DeGeneres works through a lot of this pain in “For Your Approval.” Except when she doesn’t. There are stand-alone bits that have nothing to do with her travails. She recounts how she rescued a soaked dog who didn’t need rescuing. To wit, she kidnapped someone’s pet who was just minding its own business after a bath.
How this observational material relates to the rest of the set is not entirely clear. What is clear is that DeGeneres is reflecting deeply on her ordeal. She’s in therapy to deal with the hatred. She’s no longer using Botox and fillers. She feels judged when she dines out. She’s gardening to pass the time of day.
What is clear is that DeGeneres is reflecting deeply on her ordeal.

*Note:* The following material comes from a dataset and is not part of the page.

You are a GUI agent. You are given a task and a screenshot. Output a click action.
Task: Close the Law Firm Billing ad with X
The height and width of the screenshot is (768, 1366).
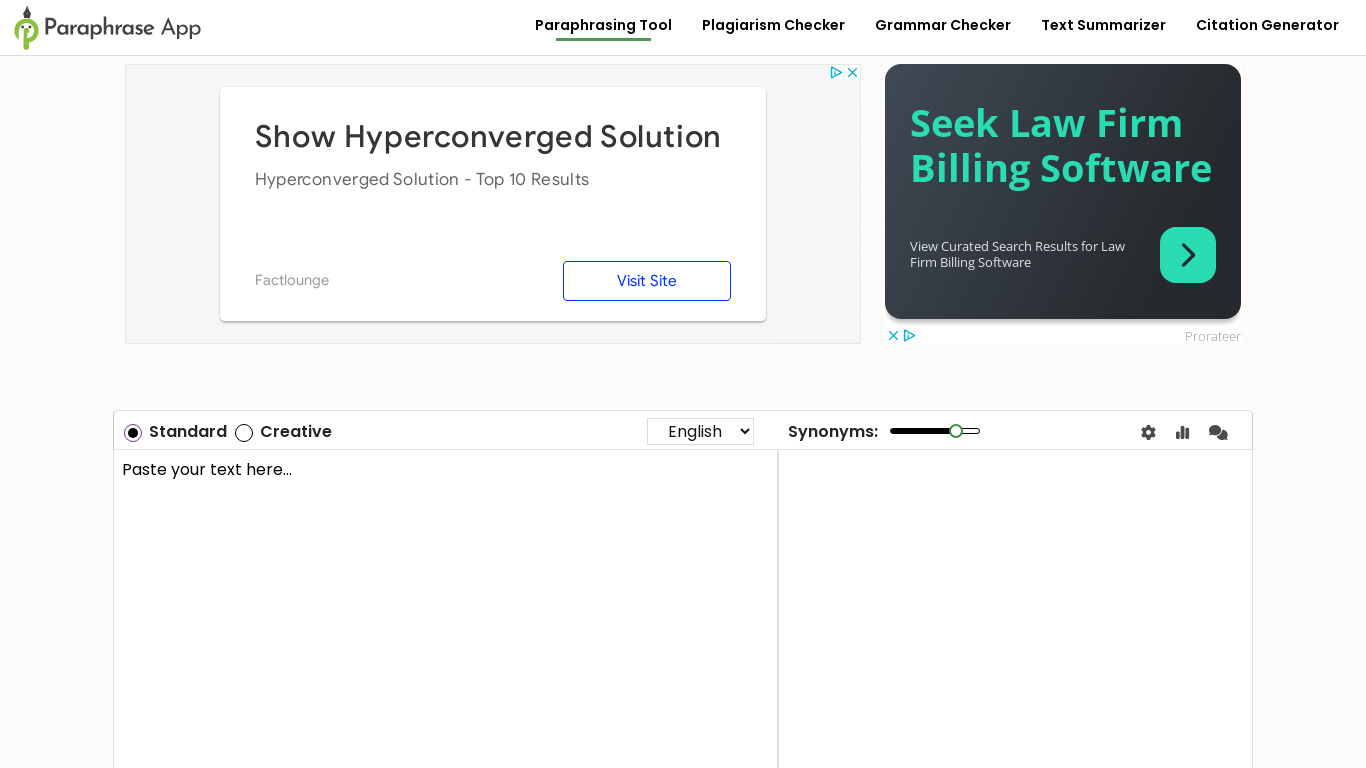pos(893,336)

Near the end of a set that subtly reminds us that being a woman in entertainment, especially a gay woman, isn’t easy, the audience gives her its thunderous and extended applause when she asserts, “I’m a strong woman.”
But even after this moment of exultation and apparent resolution, DeGeneres returns to the pain that she can’t shake. “I’ve spent an entire lifetime,” she sighs as her audience sits back down, “trying to make people happy, and I’ve cared far too much what other people think of me. So the thought of anyone thinking I was mean was devastating to me.” Caring too much about what people think is precisely what’s tanking her mental health, she says. So she’s done with all that! Finished (rapturous applause)!
Then she claws it back: “But if I’m being honest ... and I have a choice of people remembering me as someone who is mean or who is beloved. Belove-ED? ... I’d choose that” (more rapturous applause).
She doesn’t care what people think. Except she does care. Their contempt inflicts tremendous pain. But no, it doesn’t. She’s past it all. But she clearly isn’t. All of this emotional toggling may be contradictory, but that’s also what makes it feel authentic.
It also warns Twitter mobs to mob more intelligently. Not that such a corrective could ever occur. So maybe the proper corrective is for fans and haters alike to never, ever become part of a Twitter mob? It’s time to grow up.
“I used to say,” she explains, “I didn’t care about what people thought of me, but I said that at the height of my popularity.” Now that she’s older, she’s more reflective. Being more reflective, of course, doesn’t necessarily resolve a dilemma, it just clarifies what the dilemma is. In this case, the dilemma is that the critique hurts her. It always will, even though she wishes it wouldn’t. The clarification is the resolution.